House prices are likely to fall by at least 10% next year as mortgage providers pull deals and raise interest payments to levels not seen since before the 2008 financial crisis, property experts have predicted.
Nearly 300 mortgage deals have been pulled by banks and building societies, after a fall in the pound fuelled forecasts of a jump in the Bank of England base rate to nearly 6%, with those offers remaining on the market entailing huge borrowing costs for potential buyers, reducing how much they can pay for properties.
“I think we can expect to see a significant fall in house prices, perhaps around 10% next year,” said Ray Boulger, senior mortgage technical manager at John Charcol, told BBC Radio 4’s Today programme on Wednesday.

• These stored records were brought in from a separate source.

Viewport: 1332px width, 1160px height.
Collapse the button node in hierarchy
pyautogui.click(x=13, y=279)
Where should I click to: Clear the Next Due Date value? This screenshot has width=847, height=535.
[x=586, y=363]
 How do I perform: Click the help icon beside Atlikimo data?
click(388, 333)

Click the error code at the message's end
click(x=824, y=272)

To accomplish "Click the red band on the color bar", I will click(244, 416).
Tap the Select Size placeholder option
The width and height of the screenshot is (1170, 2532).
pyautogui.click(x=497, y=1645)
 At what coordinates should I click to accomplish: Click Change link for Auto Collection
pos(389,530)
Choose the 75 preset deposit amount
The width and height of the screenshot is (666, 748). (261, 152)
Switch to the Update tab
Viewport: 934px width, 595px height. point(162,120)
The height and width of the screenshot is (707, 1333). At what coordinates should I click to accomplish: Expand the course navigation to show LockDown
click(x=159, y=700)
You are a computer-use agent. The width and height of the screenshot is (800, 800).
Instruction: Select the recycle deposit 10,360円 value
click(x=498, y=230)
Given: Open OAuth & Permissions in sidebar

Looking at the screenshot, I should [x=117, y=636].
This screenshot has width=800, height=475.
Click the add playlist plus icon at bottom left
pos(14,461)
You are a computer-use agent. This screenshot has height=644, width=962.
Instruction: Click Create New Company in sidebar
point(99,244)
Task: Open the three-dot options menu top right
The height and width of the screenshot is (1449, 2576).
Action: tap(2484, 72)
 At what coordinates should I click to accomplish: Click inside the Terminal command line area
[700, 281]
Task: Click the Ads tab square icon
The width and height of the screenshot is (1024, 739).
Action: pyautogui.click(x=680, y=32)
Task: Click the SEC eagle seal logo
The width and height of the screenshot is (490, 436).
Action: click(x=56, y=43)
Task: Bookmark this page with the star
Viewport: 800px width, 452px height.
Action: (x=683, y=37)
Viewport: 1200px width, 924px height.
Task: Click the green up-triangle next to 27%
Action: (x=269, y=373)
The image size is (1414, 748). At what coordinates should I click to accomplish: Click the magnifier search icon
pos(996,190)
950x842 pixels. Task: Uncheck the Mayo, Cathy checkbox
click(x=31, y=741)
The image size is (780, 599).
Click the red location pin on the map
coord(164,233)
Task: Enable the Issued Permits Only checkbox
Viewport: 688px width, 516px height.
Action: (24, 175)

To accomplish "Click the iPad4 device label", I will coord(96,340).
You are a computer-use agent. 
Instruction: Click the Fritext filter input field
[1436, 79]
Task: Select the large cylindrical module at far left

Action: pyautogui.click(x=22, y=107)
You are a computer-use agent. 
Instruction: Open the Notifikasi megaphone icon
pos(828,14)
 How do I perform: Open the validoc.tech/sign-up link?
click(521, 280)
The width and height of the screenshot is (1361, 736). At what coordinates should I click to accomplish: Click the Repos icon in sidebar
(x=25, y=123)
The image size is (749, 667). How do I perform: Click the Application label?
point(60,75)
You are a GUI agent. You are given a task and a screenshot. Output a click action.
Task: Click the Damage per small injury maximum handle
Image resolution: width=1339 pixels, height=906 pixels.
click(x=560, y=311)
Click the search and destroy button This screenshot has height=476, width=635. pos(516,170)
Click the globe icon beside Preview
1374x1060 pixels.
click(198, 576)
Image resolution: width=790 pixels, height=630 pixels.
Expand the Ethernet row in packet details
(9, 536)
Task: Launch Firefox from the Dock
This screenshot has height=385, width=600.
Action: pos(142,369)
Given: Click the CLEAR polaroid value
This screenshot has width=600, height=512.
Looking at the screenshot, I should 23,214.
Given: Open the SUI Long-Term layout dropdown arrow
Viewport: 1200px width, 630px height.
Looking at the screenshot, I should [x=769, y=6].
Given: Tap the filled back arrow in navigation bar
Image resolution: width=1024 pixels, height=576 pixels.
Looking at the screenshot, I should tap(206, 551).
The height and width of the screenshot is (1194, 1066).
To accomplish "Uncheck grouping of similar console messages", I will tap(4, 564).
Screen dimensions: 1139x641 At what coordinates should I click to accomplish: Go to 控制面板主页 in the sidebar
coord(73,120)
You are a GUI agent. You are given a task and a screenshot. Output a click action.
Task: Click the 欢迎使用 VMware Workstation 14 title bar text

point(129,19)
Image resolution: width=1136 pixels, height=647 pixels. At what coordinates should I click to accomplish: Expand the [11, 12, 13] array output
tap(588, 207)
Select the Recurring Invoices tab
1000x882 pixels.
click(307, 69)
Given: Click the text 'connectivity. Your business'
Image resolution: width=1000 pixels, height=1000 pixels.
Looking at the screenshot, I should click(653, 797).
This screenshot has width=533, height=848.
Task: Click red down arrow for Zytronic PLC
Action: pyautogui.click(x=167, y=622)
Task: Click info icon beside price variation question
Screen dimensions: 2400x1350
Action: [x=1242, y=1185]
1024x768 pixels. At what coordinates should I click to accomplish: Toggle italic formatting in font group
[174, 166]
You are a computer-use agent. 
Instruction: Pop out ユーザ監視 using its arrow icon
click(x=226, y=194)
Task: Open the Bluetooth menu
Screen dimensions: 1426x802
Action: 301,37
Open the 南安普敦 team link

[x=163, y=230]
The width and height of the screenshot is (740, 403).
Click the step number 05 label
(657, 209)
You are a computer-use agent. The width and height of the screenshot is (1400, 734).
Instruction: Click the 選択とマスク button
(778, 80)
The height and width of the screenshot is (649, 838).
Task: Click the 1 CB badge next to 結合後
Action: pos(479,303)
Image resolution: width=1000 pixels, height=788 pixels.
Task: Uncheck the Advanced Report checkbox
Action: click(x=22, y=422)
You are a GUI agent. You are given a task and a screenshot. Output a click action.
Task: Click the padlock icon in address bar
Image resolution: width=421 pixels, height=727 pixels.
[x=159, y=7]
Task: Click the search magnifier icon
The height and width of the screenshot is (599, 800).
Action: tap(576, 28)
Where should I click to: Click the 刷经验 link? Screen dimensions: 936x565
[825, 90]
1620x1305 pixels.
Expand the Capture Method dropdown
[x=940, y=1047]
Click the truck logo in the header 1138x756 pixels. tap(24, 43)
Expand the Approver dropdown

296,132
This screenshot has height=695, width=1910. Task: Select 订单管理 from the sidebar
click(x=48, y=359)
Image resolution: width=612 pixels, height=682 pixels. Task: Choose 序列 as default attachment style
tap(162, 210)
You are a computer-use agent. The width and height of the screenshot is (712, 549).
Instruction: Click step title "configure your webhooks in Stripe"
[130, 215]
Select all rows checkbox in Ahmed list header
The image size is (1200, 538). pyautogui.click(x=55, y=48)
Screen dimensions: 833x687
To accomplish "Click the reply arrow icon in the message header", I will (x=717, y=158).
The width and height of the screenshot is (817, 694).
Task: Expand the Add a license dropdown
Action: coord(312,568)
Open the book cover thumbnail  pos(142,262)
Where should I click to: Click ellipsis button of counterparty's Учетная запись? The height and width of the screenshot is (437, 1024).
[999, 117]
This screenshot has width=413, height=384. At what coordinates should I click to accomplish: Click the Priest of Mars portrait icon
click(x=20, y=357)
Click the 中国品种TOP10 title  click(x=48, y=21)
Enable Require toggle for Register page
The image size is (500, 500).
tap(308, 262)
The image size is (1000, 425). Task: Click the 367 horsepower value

“The key factor in house prices is how much people can afford on their monthly mortgage. The biggest issue is the monthly cost. With the cost shooting up so far a lot of people thinking of buying are going to rethink those plans. They may not buy at all. If they are going to buy they will buy at a lower level.”
Analysts at Credit Suisse have warned that higher interest rates, inflation and the risk of recession could see house prices falling by between 10% and 15% next year.
Andrew Wishart, senior property economist at Capital Economics, also predicted a house price slump of 10%-15%. “The rise in market interest rates that has already happened will push up mortgage rates to at least 6% and reduce the size of loans that lenders can offer,” Wishart said. “The resulting drop in buying power makes a significant drop in house prices inevitable.”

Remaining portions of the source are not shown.